Il morso a Chiellini e l'approdo al Barça

L'ultima gara della fase a gironi contrappose l'Uruguay all'Italia e Suarez si rese protagonista del famoso morso a Chiellini: "Mi resi immediatamente conto di ciò che avevo fatto - ricorda la punta 30enne -. Godin segnò circa 10 minuti dopo ma io non lo festeggiai come avrei fatto solitamente perché stavo già pensando a ciò che sarebbe successo. Ci qualificammo e andammo a ringraziare i sostenitori uruguaiani. Tutti urlavano e festeggiavano perché avevamo battuto due big europee, mentre io entrai negli spogliatoi e la prima cosa che feci fu parlare con mia moglie che era lì con i bambini. Mi chiese cosa avevo fatto e io inizialmente non volevo accettare la realtà. Fu un momento molto, molto doloroso per me, per la squadra. È una cosa che ti colpisce e ti fa male. Oltre alla Coppa del Mondo capii che forse così avevo bruciato il mio sogno di venire al Barcellona, con il quale avevo iniziato a parlare durante il torneo in Brasile. Nei giorni successivi invece Zubizarreta e il presidente mi dissero di stare calmo perché il Barça mi voleva ancora. A quel punto, non ho vergogna a dirlo, mi misi a piangere perché nonostante il periodo che stavo attraversando avevano scelto di affidarsi a me, accettando tutto quello che era successo. Sarò sempre molto grato a loro per questo. Non fu facile per me venire qui, essere benvoluto, essere al livello di Messi e Neymar e fare il meglio possibile, sia dentro che fuori il campo".

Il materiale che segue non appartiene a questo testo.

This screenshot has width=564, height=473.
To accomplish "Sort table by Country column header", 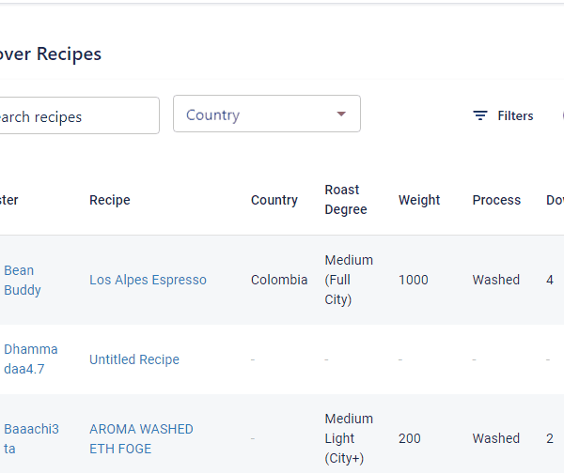I will 274,200.
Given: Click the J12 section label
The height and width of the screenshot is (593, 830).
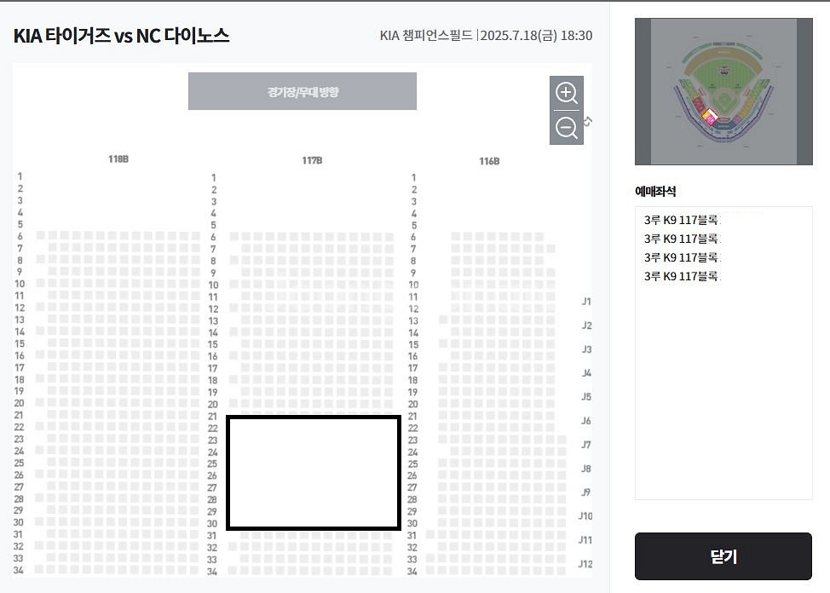Looking at the screenshot, I should [x=585, y=564].
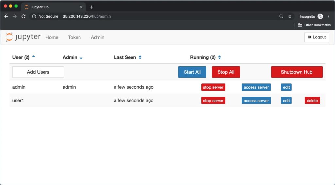The width and height of the screenshot is (335, 185).
Task: Edit the admin user
Action: (286, 87)
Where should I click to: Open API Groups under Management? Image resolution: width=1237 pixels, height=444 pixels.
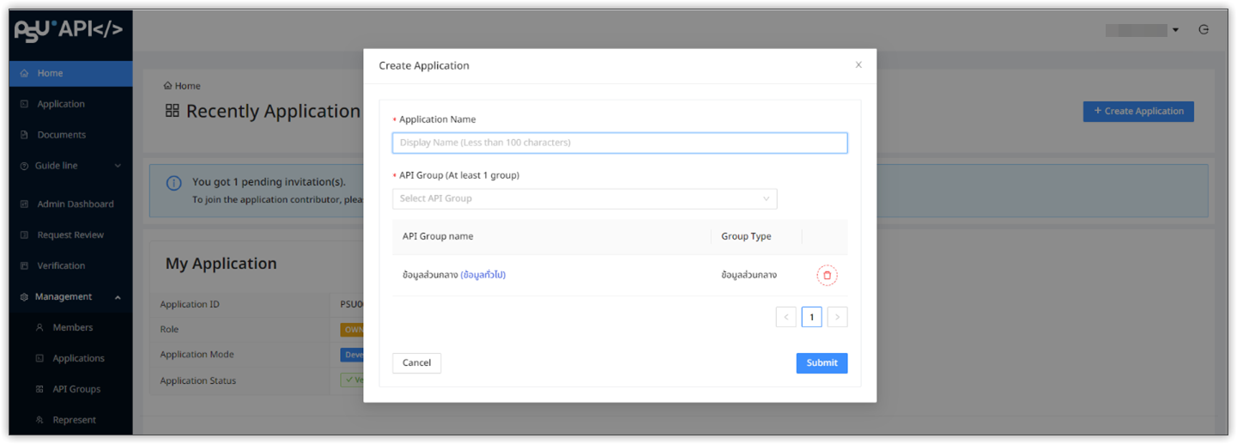pyautogui.click(x=76, y=389)
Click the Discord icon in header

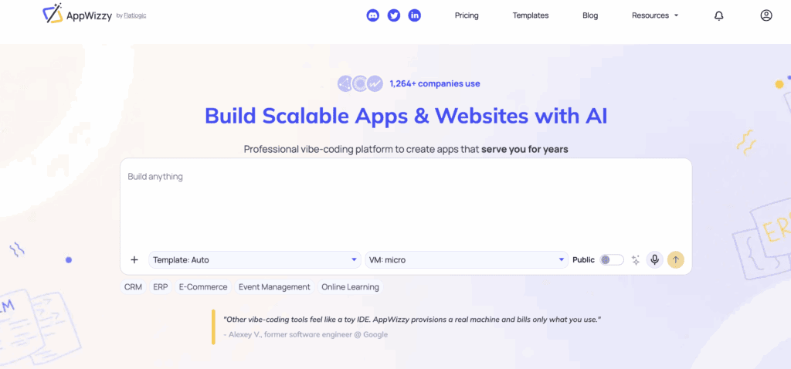click(x=373, y=15)
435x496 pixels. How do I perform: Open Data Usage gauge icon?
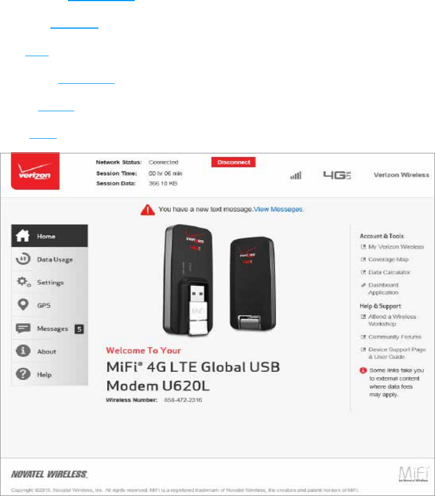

"Siamo tra le favorite al Mondiale, ma occhio alle sorprese"

Suarez conclude infine l'intervista condotta da Piqué spiegando il rapporto con Tabarez e Cavani e con una previsione sul prossimo Mondiale. "La favorita è l'Uruguay (ride ndr). Ci sono squadre molto forti - spiega il centravanti blaugrana -, sarà molto complicato. C'è la Germania campione in carica, la Spagna che gioca ad un livello incredibile, poi mi piacciono la Francia, il Brasile. E poi ci sarà sempre una squadra a sorpresa a cui bisogna stare attenti no? Con Cavani siamo della stessa generazione e abbiamo seguito lo stesso percorso insieme. Siamo inoltre entrambi di Salto, la stessa città in Uruguay, e il Paese è molto entusiasta per come ci siamo messi in mostra in Europa e nel mondo. Siamo un punto di riferimento per l'Uruguay e penso che possa incoraggiare la gente a sperare. Con Edinson proveremo a portare la Nazionale più avanti possibile. Il Maestro Tabarez invece rappresenta un'icona, è un esempio. Ha fatto tanto per l'Uruguay, cambiando tonnellate di cose. I giocatori lo rispettano molto e lo stesso trattamento riceve da tutti gli uruguaiani. È per questo che nessuno si anima eccessivamente quando l'Uruguay attraversa momenti complicati. Non è mai stato criticato né accusato di risultati insoddisfacenti. Per quanto mi riguarda lo ritengo il miglior allenatore che ho avuto per ciò che mi ha dato come giocatore, come essere umano, per come mi ha fatto maturare e per come mi ha fatto cambiare. Nel 2014 rinunciò al premio di allenatore dell'anno per il modo in cui la FIFA mi aveva trattato. È una delle persone a cui sarò sempre grato".